Diabetes mellitus is a highly prevalent disease in the general population, and this is particularly relevant for patients who require hospital admission for any reason because of its impact on morbidity and mortality.1,2 Internal medicine departments assume a high proportion of admissions of elderly patients with diabetes and/or complex chronic diseases3 who have great difficulty in accessing the healthcare system because of their functional and cognitive limitations. The hospitalization of these patients is a good opportunity for optimizing blood glucose control, thus improving their health outcomes.

Both the consensus document on the treatment of hyperglycemia during the hospital stay published in 2009 by Pérez et al. and the 2015 ADA standards recommend the measurement of glycosylated hemoglobin A1c (HbA1c) levels during or in the three months prior to hospitalization.4,5 In an interesting article recently published in this journal by Sáenz-Abad et al.,6 the authors concluded that hospital protocols should consider HbA1c as one of the determinants of blood glucose control during the hospital stay, together with prior treatment, blood glucose levels at baseline and in the first 24h of admission, fasting, and the use of corticosteroids.

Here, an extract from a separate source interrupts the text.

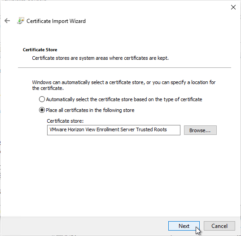Proceed with the Next button

coord(184,226)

To analyze the adherence of our unit to international recommendations for measuring HbA1c levels during hospitalization, our group conducted a retrospective cohort study in a group of patients admitted for any reason to our internal medicine clinical management unit with a diagnosis of type 2 diabetes mellitus who were at least on metformin. The recruitment period was two and a half years (from November 2012 to April 2015), during which there were 330 episodes in 278 patients. The mean patient age was 76.7±9.4 years, with a distribution by sex of 45.8% males and 54.2% females. HbA1c was only measured during hospital admission in 143 (43.3%) of the episodes analyzed. The mean HbA1c level was 7.13±1.48% (range, 4.6–14.1), which agrees with the above mentioned study.5

To establish what should be considered as adherence to guidelines in terms of HbA1c measurement, nonfatal episodes were analyzed separately, because it was thought that healthcare professionals who cared for patients with a fatal vital prognosis during hospitalization did not consider it appropriate to determine the prior degree of blood glucose control in these patients as this would provide no clinical benefit and would therefore represent an unnecessary expense. Thus, the proportion of patients for whom HbA1c measurement was requested at admission and who were finally discharged was 49.1%. It may thus be concluded that HbA1c levels were not available during hospitalization in half the patients admitted. When patients in whom HbA1c had been tested in the three months prior to hospital admission were added, we found that HbA1c measurements performed during or in the three months prior to admission were not available for 87 (26.37% of all patients recruited) clinical episodes that resulted in discharge, although measurements had been performed in the previous year.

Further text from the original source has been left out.